Hyde, currently the Henry Luce Professor of Art and Politics at Kenyon College, brings a wide range of experience and knowledge to his work on trickster characters. He has studied both mythology and modern writers, and he draws heavily on both the ancient and the contemporary in his own works. Along with a book of poetry, This Error Is the Sign of Love, Hyde has published two major scholarly works, The Gift and Trickster Makes this World, the latter of which formed the basis for his lecture.
In the lecture, Hyde explored the mythological portrayal of tricksters. In many polytheistic belief systems, while the vast majority of the deities devoted themselves to the creation of perfection, a single trickster god-Hermes in Greece, Eshu in Africa, Loki in Norse mythology-took it upon himself to stir up his surroundings. Hyde focused on Hermes who, according to the Homeric hymn, "happened upon a turtle, and got himself an endless source of luck," turning its shell into the first lyre. It is this sort of resourcefulness that characterizes Hyde's trickster.
Of course, such craftiness is not always put to respectable artistic ends. Hermes not only deceptively seduced the turtle to its untimely death (in an amusing passage which Hyde read from the Homeric hymn), he also used his lyre to charm Apollo out of a herd of cattle. Hyde argued that the thought processes behind artistic inventiveness and criminal craftiness are very much the same.

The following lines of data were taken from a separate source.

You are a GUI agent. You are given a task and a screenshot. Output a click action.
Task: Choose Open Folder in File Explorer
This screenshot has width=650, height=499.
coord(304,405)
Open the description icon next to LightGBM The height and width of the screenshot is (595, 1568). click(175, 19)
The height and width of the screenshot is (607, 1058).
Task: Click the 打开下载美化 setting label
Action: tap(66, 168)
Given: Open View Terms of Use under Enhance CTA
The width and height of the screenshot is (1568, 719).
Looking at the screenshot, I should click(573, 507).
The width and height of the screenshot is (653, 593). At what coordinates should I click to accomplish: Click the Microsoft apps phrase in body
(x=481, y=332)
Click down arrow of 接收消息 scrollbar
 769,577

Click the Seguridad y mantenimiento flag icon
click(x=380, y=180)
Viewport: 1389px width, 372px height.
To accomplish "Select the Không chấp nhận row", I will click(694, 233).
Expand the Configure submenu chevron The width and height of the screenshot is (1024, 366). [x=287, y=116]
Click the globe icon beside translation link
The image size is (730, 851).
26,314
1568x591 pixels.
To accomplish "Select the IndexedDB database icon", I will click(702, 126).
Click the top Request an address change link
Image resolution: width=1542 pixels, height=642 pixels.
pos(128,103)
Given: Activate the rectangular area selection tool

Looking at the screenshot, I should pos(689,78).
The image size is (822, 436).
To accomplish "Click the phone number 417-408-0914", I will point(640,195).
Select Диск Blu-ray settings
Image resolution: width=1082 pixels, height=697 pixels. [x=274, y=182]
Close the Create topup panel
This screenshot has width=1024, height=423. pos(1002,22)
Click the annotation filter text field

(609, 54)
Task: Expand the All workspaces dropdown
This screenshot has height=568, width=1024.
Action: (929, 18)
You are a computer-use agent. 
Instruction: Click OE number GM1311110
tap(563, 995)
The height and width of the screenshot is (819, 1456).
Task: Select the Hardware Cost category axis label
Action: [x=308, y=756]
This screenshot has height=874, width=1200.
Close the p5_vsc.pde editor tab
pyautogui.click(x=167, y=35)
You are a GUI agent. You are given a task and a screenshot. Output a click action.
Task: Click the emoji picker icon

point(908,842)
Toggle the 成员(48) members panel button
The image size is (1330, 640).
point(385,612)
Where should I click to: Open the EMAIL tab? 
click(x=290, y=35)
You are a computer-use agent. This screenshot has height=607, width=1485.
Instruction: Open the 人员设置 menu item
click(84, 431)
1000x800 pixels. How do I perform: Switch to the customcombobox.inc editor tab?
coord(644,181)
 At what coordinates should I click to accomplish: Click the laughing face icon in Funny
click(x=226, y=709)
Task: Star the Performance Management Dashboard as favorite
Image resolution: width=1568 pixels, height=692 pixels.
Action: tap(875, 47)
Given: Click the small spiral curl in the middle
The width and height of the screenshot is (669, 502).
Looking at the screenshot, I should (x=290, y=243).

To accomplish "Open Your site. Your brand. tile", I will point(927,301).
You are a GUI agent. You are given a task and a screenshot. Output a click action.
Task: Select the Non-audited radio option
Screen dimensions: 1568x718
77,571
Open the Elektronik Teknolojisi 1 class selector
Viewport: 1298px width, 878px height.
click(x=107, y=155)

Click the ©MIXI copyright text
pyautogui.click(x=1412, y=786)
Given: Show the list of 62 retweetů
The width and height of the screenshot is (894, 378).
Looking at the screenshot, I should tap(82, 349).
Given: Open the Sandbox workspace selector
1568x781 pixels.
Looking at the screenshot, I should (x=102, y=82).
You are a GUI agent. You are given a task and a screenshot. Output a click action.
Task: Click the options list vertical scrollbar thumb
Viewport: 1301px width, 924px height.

Many 20th century artists serve as good examples of the necessity of seeing beyond what is given, and doing so in clever and creative ways. Hyde cited Picasso and modern composer John Cage among those artists whose creative processes were not bounded by traditional patterns. Picasso's bull sculpture, made out of the seat and handlebars of a bicycle, seemed a particularly clear example of the trickster's special insight. Picasso spotted the bicycle parts lying in a junk pile, but his mind was able to take them out of context and conceive of them as an artwork. Hyde referred to a statement of Picasso's which seems to sum up the way that a trickster-artist views the world: "I do not seek, I find."
The question of what exactly compromises the artist's object occupied a large and interesting portion of Hyde's talk. Precisely what sort of significance does the trickster draw from chance situations and observations? Hyde proposed three answers to this question.
First, the trickster may discover hidden elements of a grand design or divine plan by accident. Conversely, chance occurrences may be taken to show that conceptions of a higher order are false. Lastly, observations based on chance may give insight into the mind of the trickster himself. Quoting Pasteur in support of this last argument, Hyde offered, "Chance favors the prepared mind."
If Pasteur is right, then Hyde must be one of chance's darlings. In both his lecture and the subsequent question-and-answer session, he displayed an admirable ability to synthesize his knowledge of many and varied disciplines. At the same time, his manner was remarkably unpretentious, verging on self-effacing. When asked how he himself fits into the trickster paradigm, Hyde responded candidly that he is more the sort of person who shuts himself into his study and writes thick books than the sort who aggravates a situation or tussles with convention.
In his own academic way, though, Hyde certainly has a capacity for observing the world and picking up on concealed associations much as a trickster does. As Margaret Atwood wrote in a review of Trickster Makes this World, Hyde has a way of "making connections that seem both absolutely true and absolutely obvious once [he] has made them but which we've somehow never noticed before."